| Summary: | 碩士 === 國立交通大學 === 生物科技學系 === 105 === Our target mEos2 is a monomeric protein mutating from EosFP, which was extracted from the coral Lobophyllia hemprichii, and it is a photoconvertible fluorescent protein, under irradiation around 400 nm, mEos2 could change its fluorescent color from green to red. From the previous crystal structures studies, it is proposed that a β-elimination process occurred resulting in breaking the chromophore’s Cα-Cα bound with another residues causing conformational change of chromophore. Therefore, the length of the electron resonance is extended and the absorbance spectrum energy is lowered leading to fluorescent emission red shift led the green to red fluorescent photoconversion.
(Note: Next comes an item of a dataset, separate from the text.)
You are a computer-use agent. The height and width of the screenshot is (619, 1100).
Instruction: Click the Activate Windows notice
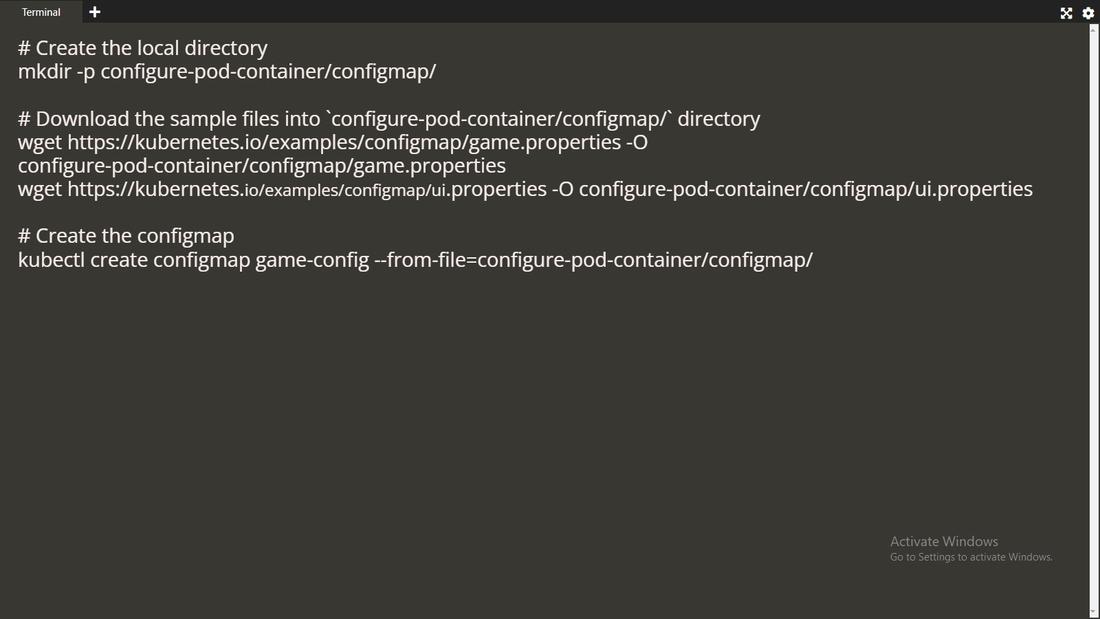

Although the mechanism has been proposed, little is known that what is really happened in the photoconversion process, so our lab use stead state spectrum and time-lapse spectroscopy to study mEos2 to find out the photoconversion process mechanism and dynamics.
By changing the pH value from pH 4.0 to 10 and observing the environmental modulation. We found that the absorbance spectrum at 390 nm will rise when pH value is getting low and the 506 nm of chromophore absorbance will descend. On the contrary, 390 nm will almost disappear and 506 nm will rise when pH value getting higher. We believed it is because the pH value controls the neutral form and anionic form ratio of mEos2 chromophore, higher the acidity leading more neutral form chromophore in mEos2 and higher the absorbance of 390 nm. This will also let the fluorescent intensity of mEos2 become weaker. But when alkalinity becomes higher the spectrum and fluorescent intensity of mEos2 will go completely opposite. Mutating Ser142 to Glu142 caused S142E has more neutral form chromophore suggests that electrostatic residues like Glu will stable chromophore and stay in neutral form.
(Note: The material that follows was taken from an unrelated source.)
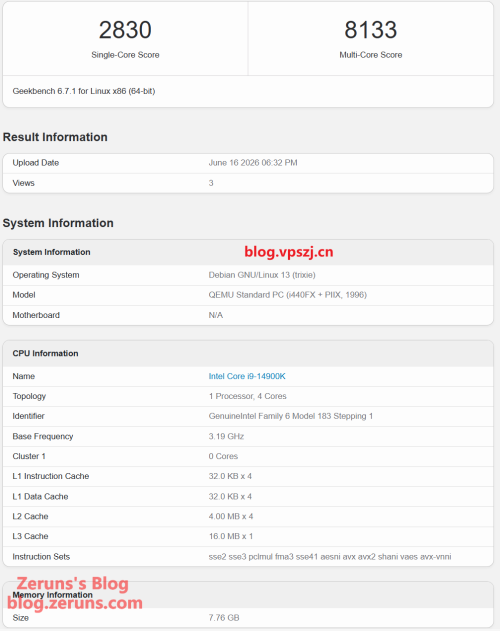The image size is (500, 632).
Task: Click the Views row
Action: coord(248,183)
Finally, we used the technique of time-correlated single photon counting to investigate the photoconversion process of mEos2 and S142E to find out their excited state fluorescent lifetime. To our observation the excited state fluorescent lifetime of green form mEos2 is around 3.6 ~ 3.8 ns, it is similar to the tetramer EosFP. And changing the pH value won’t influence the excited state fluorescent lifetime of green form mEos2 and S142E. Detecting the excited state fluorescent lifetime while photoconversion process, the lifetime of photoconversion process will decrease a little bit and showing more complicated process.
|
|---|